Pide medidas contra los alteradores endocrinos presentes en tejidos, envases y cosméticos

El Parlamento Europeo ha aprobado hoy una resolución en la que insta a la Comisión a reducir la presencia de ciertas sustancias químicas conocidas como "alteradores endocrinos", que pueden resultar muy perjudiciales para la salud. Los diputados han pedido reducir la exposición de los seres humanos a este tipo de sustancias debido al aumento significativo del número de pacientes que sufren enfermedades relacionadas con trastornos hormonales y reproductivos.

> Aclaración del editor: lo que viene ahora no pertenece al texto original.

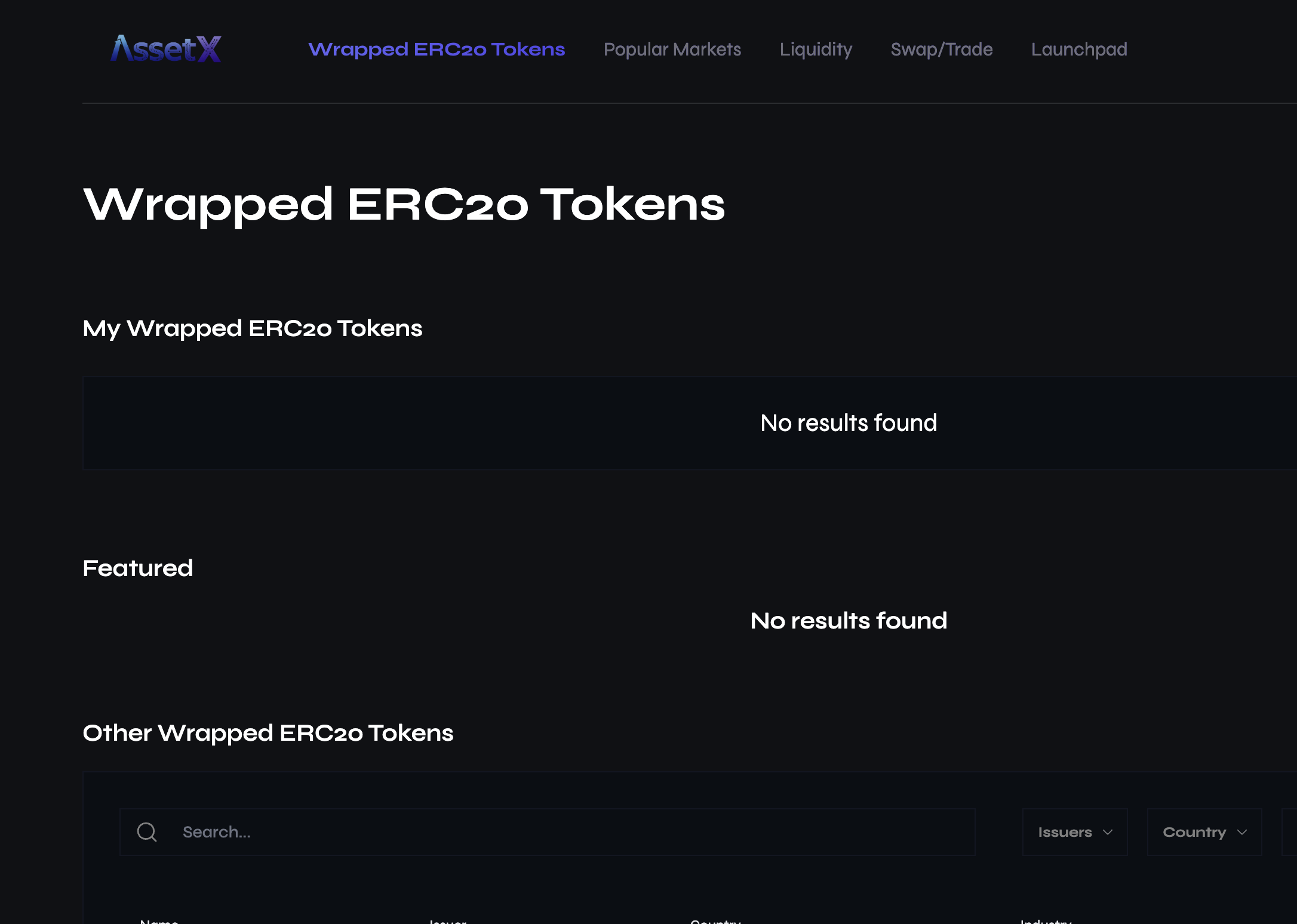Click the Issuer table column header
The height and width of the screenshot is (924, 1297).
448,922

El Parlamento insta a la Comisión a elaborar una estrategia comunitaria en este ámbito para mediados de 2015, aunque la primera lista provisional sobre alteradores endocrinos debería publicarse antes de diciembre de 2014, señalan los diputados. "Esta resolución tiene como objetivo identificar los mecanismos que deben adoptarse para abordar esta cuestión, el uso de los alteradores endocrinos.

"Ya ha llegado la hora de que se tomen medidas concretas en este asunto", ha declarado la ponente, la socialista sueca Asa Westlund, después de que la resolución fuera aprobada por 489 votos a favor, 102 en contra y 19 abstenciones.

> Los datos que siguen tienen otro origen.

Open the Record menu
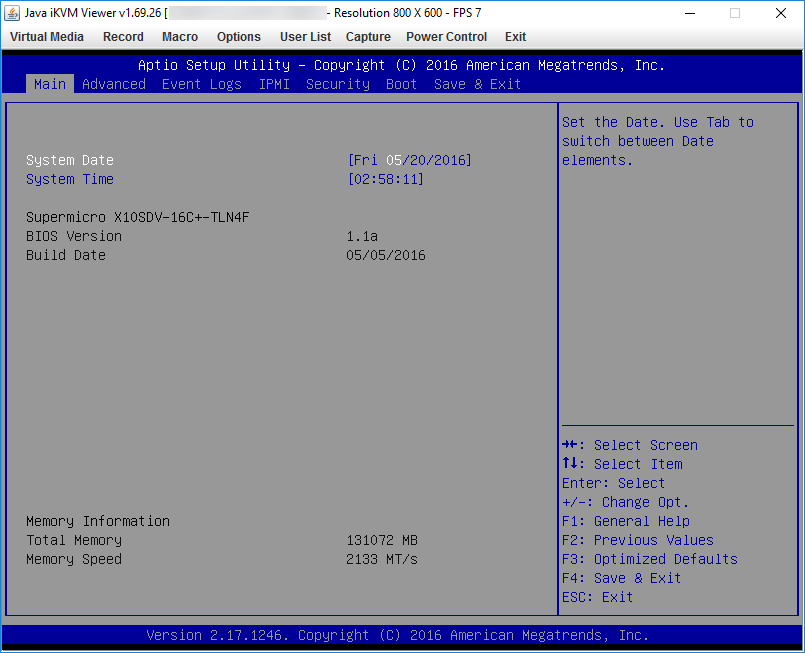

Los alteradores endocrinos son una serie de sustancias químicas que contienen esteroides, algunos pesticidas, los bifenilos policlorados (PCBs, según sus siglas en inglés), las dioxinas y los aditivos plásticos o sintéticos. Se encuentran en la composición de algunos tejidos, así como en materiales de construcción, plásticos, juguetes, envases o productos cosméticos. Suponen una grave amenaza para mujeres embarazadas, niños y jóvenes, cuyos sistemas hormonales son más vulnerables a este tipo de sustancias.

Debido al incremento del número de trastornos hormonales en los últimos 20 años, la Eurocámara propone reducir la exposición de los seres humanos a este tipo de sustancias, que pueden ocasionar desórdenes hormonales y reproductivos, cáncer de mama o de testículos, malformaciones congénitas o trastornos del desarrollo neurológico, entre otros.

Los eurodiputados también piden que se refuercen las investigaciones sobre estas sustancias y se establezca un protocolo de identificación y descripción. Subrayan además que no existe una base científica suficiente para fijar un valor límite por debajo del cual no se produzcan efectos adversos, por lo que debe considerarse que los alteradores endocrinos son sustancias «sin umbral» y que toda exposición a ellos puede conllevar riesgos, a menos que el fabricante pueda aportar pruebas científicas de que este umbral existe.